I love a good superhero movie. I’m not ashamed to admit I will sit and devour one. One of my closest, happiest friendships is built on our love for them, and analysing them to the nth degree is a favourite pastime of mine.
There’s a lot of reasons for it. There is a degree of simple enjoyment, and my glee at analysing them is linked largely to my inability to just take a story at face value (a trait further linked to my love for reading and academia). I adore how I can be swept away in one and I particularly enjoy the Marvel Cinematic Universe franchise for their diversity in characters (I acknowledge their faults and I acknowledge that there could be significantly more diversity there but there’s no denying that no hero feels like a carbon copy of another).
At the base though, I like how they make me feel powerful.
There’s something about watching these characters who, particularly in the Marvel Universe, are so vulnerable and frightened and still willing to stand up and fight for what’s right.
Iron Man is a civilian; Tony Stark has made mistakes all his life and chooses still to save people. He isn’t complacent. He realises his errors and he seeks to fix them. There is something so inspiring about watching such a redemption arc.
I watch a superhero movie and I feel like I could take on the world.
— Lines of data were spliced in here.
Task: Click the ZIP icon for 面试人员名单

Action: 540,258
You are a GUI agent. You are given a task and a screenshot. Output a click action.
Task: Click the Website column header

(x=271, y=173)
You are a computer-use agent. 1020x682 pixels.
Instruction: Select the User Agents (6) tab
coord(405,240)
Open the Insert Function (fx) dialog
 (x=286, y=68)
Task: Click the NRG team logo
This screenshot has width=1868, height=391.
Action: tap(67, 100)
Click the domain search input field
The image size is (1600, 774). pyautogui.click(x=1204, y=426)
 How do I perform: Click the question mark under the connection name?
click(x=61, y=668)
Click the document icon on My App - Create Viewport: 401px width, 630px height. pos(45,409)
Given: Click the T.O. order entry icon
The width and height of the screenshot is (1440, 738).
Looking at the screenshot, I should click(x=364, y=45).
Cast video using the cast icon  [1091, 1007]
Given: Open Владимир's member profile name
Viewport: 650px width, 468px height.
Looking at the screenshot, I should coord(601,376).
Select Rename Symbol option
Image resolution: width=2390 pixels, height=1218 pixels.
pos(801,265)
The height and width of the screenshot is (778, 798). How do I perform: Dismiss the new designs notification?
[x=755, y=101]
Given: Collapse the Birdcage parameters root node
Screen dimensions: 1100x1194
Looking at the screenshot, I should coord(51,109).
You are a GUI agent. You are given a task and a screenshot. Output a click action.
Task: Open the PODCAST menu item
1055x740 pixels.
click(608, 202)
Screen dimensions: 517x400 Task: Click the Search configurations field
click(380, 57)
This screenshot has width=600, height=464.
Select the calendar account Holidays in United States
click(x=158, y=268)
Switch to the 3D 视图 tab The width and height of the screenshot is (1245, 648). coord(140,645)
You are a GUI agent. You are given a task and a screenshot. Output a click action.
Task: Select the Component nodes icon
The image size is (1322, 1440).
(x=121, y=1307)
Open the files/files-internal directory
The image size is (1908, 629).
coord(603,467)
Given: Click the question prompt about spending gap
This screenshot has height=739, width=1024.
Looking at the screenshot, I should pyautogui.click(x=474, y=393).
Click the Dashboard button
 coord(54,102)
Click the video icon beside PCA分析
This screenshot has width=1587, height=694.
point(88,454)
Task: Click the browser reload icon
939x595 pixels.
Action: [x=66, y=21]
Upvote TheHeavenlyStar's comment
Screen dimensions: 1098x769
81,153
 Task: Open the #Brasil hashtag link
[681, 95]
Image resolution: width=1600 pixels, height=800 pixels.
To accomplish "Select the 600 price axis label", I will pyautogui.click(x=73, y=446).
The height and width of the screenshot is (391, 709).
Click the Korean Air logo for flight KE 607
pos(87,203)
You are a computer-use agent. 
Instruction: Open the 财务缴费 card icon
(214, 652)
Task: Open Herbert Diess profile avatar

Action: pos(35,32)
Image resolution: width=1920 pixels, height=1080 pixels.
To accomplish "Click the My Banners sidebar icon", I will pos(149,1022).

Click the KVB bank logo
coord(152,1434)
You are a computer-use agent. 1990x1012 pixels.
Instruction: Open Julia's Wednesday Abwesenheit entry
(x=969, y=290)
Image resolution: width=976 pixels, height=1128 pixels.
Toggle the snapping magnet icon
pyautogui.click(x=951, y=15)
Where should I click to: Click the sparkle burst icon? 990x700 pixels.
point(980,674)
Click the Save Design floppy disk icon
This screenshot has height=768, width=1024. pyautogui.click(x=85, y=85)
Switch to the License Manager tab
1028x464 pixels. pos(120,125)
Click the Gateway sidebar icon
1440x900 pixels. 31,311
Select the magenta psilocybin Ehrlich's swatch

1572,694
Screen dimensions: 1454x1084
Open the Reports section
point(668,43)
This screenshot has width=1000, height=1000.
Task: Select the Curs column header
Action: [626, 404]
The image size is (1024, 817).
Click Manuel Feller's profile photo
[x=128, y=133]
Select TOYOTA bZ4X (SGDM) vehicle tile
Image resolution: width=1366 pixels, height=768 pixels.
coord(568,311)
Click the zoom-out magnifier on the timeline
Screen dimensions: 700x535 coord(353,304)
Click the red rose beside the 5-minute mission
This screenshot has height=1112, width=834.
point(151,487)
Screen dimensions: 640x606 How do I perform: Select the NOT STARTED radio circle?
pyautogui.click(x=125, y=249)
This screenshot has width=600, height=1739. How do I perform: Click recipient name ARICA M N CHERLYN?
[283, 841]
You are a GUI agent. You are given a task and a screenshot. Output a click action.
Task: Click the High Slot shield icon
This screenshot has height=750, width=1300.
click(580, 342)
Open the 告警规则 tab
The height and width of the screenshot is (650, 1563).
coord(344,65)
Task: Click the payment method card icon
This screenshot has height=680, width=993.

I want to share a little snippet of my New Year’s Resolutions from my notebook (fittingly, a Marvel-branded one):
  • Be like Tony Stark. Work hard, push yourself until you break, put yourself back together and try again.
  • Be like Steve Rogers. Be kind. Stand up for what you believe in.
  • Be like Natasha Romanoff. Be fierce. Be bold. Be confident. Take no prisoners.
  • Be like Clint Barton. Be fearless.
  • Be like Thor. Be goofy, be fun, but protect your family (blood or not) at all costs
It’s cheesy and it’s corny, but it’s true.
I’ve relied on fictional characters for much of my life, and these people (because that’s what they are, at their core. People) are ones that make me want to better myself. So much so that some of my resolutions are modelled after them.
We all have people we look up to. 
Confession Time: In the absence of anyone I admire enough for that, I look to fictional characters with qualities I want to adopt.
Some people think it’s odd. Some people think it’s hilarious, or it’s a phase I’ll grow out of. Maybe, but does it harm me at the moment? These are all qualities any parent would want a child to have; I just happen to link it to characters I’ve watched over the past ten years.
A lonely child shouldn’t be laughed at for finding alternatives when there weren’t any relationships readily available.
I want to go through life and be secure in the knowledge that everything I do is something that the Avengers would approve of. If you can make a team of world-saving, fictional superheroes proud, you’re probably doing something right.